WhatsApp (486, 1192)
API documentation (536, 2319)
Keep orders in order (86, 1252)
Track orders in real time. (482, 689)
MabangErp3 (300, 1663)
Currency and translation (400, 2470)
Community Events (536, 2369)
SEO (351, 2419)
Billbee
************
**PROBLEM DETAILS:**
Could you reproduce all of the entries above exactly?

**REPLY TO THE TASK:**
WhatsApp (486, 1192)
API documentation (536, 2319)
Keep orders in order (86, 1252)
Track orders in real time. (482, 689)
MabangErp3 (300, 1663)
Currency and translation (400, 2470)
Community Events (536, 2369)
SEO (351, 2419)
Billbee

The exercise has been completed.